Forest plot depicting the effect of mindfulness intervention by intervention type and SIM dimension. Measures reported in more than four independent studies are shown. MAIA: Multidimensional Assessment of Interoceptive Awareness. 1MAIA total score, refers to reporting of effects on total score only (no aggregation of subscales); MAIA8: includes total score and aggregation of all eight MAIA subscales; MAIA6: does not include total score, but is aggregation of all MAIA subscales but noticing and not-worrying. SBC: Scale of Body Connection; * p < 0.05.
No other moderators (e.g. active vs. passive controls) were statistically significant (unadjusted ps > 0.2) (Table 2). When examining only MBPs, likewise, no significant moderations were observed (Supplementary Table S6).
Bivariate analyses (RQ3)
We examined changes in distress and mindfulness for the studies that reported those outcomes. Effect sizes on distress were small-to-moderate (k = 24, g = 0.28, p < 0.001, CI = [0.16, 0.39]).
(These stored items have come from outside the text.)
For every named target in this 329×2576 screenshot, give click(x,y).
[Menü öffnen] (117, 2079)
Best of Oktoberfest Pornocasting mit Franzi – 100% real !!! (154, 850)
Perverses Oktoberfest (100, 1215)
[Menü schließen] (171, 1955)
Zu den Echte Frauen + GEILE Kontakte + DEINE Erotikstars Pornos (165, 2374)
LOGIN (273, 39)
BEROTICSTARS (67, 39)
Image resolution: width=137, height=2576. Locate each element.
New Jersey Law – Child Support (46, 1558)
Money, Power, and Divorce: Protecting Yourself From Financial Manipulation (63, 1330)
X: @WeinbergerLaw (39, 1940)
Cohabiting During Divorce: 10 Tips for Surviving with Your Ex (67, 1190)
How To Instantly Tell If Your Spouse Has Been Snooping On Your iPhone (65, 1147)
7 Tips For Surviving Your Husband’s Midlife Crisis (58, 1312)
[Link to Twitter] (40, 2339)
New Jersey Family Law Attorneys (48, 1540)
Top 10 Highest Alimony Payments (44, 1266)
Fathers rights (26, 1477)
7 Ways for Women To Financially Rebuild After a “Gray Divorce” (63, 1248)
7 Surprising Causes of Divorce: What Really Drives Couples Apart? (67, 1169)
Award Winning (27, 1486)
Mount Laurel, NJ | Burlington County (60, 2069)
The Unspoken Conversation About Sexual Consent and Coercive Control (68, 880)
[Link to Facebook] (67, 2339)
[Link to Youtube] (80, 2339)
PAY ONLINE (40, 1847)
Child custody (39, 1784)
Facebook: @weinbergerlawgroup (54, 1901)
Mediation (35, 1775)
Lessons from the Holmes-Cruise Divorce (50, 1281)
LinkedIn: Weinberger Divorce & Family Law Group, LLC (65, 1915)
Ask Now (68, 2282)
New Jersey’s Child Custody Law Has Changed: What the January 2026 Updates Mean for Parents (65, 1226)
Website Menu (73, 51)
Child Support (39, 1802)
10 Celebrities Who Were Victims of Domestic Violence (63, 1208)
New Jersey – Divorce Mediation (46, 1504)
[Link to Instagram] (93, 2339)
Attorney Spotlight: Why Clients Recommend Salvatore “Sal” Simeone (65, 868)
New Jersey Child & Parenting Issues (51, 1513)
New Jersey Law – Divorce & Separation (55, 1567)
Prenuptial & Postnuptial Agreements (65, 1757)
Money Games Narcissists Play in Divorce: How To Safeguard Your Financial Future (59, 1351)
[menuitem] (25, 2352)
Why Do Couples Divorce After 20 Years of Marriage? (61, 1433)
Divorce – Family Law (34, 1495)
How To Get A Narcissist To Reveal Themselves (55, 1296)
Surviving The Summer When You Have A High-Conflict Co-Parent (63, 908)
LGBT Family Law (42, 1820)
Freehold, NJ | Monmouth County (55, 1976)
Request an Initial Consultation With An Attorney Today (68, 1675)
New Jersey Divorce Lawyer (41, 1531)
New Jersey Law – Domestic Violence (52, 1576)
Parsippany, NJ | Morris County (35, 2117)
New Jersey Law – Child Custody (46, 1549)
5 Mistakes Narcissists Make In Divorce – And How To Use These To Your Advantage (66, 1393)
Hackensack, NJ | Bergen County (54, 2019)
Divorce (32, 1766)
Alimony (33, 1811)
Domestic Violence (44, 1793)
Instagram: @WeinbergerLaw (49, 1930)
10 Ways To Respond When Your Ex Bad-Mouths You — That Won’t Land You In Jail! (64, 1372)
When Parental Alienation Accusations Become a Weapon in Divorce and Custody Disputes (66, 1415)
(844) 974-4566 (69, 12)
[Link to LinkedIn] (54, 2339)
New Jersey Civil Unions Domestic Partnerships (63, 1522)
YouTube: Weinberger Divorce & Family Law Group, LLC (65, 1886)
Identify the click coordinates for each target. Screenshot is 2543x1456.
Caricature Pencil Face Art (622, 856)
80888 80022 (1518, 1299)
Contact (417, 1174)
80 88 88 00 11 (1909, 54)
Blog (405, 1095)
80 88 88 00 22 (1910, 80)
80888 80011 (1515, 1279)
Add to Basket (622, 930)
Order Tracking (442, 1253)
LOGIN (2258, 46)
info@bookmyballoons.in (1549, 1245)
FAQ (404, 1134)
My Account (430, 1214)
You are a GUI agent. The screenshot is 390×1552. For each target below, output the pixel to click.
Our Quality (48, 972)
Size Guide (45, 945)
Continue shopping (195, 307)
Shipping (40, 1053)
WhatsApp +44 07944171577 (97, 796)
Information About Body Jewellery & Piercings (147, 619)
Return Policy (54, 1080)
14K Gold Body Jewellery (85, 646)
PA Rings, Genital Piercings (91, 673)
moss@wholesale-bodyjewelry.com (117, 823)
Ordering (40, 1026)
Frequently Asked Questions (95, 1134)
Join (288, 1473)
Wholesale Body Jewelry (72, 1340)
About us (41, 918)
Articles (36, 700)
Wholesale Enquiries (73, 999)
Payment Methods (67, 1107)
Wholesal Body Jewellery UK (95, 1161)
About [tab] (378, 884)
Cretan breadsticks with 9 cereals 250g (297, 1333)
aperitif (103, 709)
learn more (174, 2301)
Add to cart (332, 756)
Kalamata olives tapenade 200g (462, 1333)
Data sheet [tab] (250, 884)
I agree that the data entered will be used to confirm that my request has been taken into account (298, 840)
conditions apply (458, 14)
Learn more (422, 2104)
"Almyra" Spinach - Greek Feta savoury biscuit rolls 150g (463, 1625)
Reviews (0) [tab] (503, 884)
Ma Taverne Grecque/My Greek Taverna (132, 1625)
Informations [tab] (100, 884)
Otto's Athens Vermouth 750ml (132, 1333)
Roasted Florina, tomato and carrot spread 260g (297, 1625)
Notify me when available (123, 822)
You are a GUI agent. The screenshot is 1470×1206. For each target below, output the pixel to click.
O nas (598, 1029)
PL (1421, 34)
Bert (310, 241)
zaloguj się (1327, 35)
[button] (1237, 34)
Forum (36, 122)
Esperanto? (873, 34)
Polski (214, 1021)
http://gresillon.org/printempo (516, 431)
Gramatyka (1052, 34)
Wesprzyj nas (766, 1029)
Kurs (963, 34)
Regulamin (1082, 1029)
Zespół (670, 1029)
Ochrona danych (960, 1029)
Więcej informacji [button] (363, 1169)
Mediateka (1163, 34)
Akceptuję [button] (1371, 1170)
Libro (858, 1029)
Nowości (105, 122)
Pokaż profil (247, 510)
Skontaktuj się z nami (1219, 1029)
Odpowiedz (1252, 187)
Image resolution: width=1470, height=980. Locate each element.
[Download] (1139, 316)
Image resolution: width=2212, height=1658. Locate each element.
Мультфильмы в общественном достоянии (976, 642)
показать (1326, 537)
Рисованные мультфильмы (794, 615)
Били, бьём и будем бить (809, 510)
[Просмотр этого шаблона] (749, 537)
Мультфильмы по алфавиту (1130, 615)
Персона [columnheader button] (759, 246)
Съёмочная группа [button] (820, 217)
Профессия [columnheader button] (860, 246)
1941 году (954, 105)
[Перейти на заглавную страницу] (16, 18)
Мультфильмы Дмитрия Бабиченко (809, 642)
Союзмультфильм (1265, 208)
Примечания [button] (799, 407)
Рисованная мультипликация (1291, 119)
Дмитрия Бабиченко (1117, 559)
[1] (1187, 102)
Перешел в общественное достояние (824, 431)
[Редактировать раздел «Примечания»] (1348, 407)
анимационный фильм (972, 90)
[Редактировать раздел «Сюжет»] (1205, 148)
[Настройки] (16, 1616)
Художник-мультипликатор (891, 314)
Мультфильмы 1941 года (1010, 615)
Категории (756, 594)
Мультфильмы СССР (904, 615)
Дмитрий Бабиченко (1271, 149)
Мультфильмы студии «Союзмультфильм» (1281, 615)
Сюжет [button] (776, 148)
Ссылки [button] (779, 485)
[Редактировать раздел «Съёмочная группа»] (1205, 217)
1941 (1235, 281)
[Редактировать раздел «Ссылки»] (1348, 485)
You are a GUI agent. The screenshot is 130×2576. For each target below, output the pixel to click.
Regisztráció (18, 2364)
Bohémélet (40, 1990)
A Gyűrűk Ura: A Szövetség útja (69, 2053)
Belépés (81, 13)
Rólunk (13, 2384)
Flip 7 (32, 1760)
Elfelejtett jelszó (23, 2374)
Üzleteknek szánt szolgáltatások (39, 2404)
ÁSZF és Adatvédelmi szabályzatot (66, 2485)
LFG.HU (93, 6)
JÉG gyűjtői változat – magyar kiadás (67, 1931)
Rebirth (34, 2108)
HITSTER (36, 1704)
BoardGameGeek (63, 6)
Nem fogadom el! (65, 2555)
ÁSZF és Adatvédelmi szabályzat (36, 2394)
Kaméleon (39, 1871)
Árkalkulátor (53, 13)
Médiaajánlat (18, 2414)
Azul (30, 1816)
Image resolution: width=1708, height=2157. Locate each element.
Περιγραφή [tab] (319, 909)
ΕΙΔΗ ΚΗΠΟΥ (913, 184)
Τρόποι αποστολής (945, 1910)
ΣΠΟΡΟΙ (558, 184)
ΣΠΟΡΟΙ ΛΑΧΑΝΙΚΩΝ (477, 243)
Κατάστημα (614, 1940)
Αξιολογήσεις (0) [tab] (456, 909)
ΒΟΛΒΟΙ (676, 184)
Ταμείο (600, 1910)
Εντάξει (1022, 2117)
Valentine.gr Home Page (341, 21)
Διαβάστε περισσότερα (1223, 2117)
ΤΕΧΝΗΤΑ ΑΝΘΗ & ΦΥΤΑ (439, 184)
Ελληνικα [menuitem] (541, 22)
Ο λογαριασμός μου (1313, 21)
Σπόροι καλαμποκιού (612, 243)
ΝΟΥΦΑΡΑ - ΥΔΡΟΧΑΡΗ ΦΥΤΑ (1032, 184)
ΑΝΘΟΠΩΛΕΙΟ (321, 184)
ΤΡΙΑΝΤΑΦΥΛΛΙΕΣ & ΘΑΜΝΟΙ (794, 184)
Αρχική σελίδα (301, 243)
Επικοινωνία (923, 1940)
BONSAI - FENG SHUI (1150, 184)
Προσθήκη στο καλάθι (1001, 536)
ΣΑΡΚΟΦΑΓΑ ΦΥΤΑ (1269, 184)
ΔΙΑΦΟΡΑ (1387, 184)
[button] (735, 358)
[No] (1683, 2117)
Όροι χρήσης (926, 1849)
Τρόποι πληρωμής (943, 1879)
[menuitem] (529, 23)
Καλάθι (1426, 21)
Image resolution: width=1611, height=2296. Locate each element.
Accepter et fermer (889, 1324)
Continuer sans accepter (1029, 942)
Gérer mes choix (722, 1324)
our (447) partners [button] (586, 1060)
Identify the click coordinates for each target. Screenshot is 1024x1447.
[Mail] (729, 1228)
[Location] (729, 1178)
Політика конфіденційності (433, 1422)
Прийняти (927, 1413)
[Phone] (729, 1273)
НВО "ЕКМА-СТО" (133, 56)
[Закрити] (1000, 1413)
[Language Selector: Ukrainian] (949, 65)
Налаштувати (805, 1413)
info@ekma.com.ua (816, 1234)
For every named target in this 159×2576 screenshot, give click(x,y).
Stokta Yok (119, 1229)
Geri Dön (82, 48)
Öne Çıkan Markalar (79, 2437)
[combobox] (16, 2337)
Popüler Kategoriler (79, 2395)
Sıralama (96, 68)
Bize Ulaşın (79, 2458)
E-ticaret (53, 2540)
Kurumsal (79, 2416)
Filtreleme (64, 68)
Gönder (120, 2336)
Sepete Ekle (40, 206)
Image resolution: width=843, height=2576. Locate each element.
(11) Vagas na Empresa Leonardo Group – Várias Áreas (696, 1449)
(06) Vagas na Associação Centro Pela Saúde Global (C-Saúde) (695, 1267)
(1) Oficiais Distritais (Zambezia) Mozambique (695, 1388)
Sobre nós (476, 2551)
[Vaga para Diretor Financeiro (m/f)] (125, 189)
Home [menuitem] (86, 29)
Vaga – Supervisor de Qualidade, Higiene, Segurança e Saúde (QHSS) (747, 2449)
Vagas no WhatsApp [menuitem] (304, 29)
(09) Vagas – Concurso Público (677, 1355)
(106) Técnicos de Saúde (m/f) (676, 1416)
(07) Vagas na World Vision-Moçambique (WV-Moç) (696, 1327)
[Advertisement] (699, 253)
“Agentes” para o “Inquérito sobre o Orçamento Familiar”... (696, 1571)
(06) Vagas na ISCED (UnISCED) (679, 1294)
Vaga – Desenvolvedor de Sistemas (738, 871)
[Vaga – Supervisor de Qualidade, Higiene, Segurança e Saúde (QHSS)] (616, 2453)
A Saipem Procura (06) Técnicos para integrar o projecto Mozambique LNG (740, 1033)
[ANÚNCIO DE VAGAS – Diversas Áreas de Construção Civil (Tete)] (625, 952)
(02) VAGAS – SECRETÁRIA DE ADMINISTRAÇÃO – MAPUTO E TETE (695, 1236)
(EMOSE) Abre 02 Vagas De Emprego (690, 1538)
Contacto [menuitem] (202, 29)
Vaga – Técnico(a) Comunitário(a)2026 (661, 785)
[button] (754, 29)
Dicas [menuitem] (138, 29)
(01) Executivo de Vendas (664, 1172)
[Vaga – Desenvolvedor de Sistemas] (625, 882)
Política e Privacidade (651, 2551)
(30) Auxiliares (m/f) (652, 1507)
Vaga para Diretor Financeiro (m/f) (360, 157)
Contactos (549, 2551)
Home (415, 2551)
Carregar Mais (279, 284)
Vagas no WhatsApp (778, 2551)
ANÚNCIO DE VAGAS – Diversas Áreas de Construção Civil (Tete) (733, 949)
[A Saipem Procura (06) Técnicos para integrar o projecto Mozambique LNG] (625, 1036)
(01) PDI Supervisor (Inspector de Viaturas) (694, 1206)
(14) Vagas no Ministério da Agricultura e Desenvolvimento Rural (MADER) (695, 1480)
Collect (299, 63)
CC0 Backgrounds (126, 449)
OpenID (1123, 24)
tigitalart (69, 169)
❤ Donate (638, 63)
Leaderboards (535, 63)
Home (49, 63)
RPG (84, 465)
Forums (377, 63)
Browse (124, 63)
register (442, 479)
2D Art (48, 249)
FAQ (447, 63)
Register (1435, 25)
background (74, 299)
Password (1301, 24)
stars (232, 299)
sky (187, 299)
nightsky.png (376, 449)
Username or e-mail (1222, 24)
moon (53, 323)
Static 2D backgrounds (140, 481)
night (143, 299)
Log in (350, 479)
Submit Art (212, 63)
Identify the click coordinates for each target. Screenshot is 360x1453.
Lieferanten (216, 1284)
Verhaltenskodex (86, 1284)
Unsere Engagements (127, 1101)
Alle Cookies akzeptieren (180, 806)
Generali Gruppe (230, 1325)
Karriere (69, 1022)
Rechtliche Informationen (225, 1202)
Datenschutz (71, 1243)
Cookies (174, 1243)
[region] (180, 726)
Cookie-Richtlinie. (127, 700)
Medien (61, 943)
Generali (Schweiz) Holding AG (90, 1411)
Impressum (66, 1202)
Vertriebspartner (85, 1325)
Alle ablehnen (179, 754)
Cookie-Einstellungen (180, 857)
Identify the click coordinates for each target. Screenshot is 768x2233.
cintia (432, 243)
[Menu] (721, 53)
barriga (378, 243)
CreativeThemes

Effect sizes on mindfulness were small-to-moderate (k = 17, g = 0.27, p < 0.001, CI = [0.16,0.38]). In the sample of 17 studies reporting mindfulness, the effect sizes on self-reported interoception was slightly larger (g = 0.34), although the difference was not statistically significant (p = 0.1). The relationship between increases in self-reported interoception and decreases in distress was positive (r(22) = 0.25, rho(22) = 0.36) (Fig. 6). The relationship between distress and mindfulness (r(14) = 0.77) was strong, and the relationship between mindfulness and self-reported interoception (r(13) = 0.36) was positive(Supplementary Figure S3 and S4). Bivariate model estimates were unstable and highly sensitive to sampling covariance assumptions, likely because the quantity of studies reporting multiple types of outcomes was too small (e.g., k < 50) to estimate correlations between the latent variables of impacts on distress and impacts on mindfulness. Consequently, we did not interpret the parameter estimates from the bivariate model.
Changes in interoception vs. changes in distress. Each dot represents a study level effect, where positives represent improvements in interoception and decreases in distress.
Discussion
In the current meta-analysis, we conducted the first systematic evaluation of self-reported interoception in studies employing mindfulness-based interventions. Across 29 studies with over 2,000 participants, we identified a small-to-moderate positive effect (Hedge’s g = 0.31) across all designs and measures. Prediction intervals did not cross zero, suggesting that future mindfulness interventions are likely to yield beneficial self-reported interoception outcomes with reasonable certainty. Heterogeneity was low-to-moderate, and publication bias based on statistical significance was not evident. In terms of moderation, Mindfulness Based Programs, based on MBSR, had larger effects than the body-based approaches included in our analysis. Lastly, we identified positive relationships between interoception improvements and decreases in distress, although we were unable to assess statistical significance based on the limited number of studies available.
First, we discuss the size and implications of the omnibus effect. Prior studies of objective body awareness measures found small effects with wide confidence intervals (e.g., r = 0.13, CI = [-0.36 to 0.62]32), which were limited to certain types of study designs and measures. The current result focusing on SIMs was larger, more precise, and consistent across study designs and measures. Other researchers have acknowledged that mindfulness and other behavioral interventions may change self-report more than objective measures45,70, but until the current study, there was little meta-analytic evidence to support these statements. The observed effect on SIMs was in the range of effects observed on trait mindfulness (Hedge’s gs = 0.28–0.4946), which is often used as a primary measure of treatment efficacy in mindfulness interventions. Notably, in studies from our sample that included both mindfulness and interoception outcome measures, the effects on interoception tended to be larger. Given that the therapeutic approach of programs like MBSR explicitly cultivates the process of sensing and interpretation of body signals21, our findings provide support for the use of SIMs as primary measures in mindfulness studies.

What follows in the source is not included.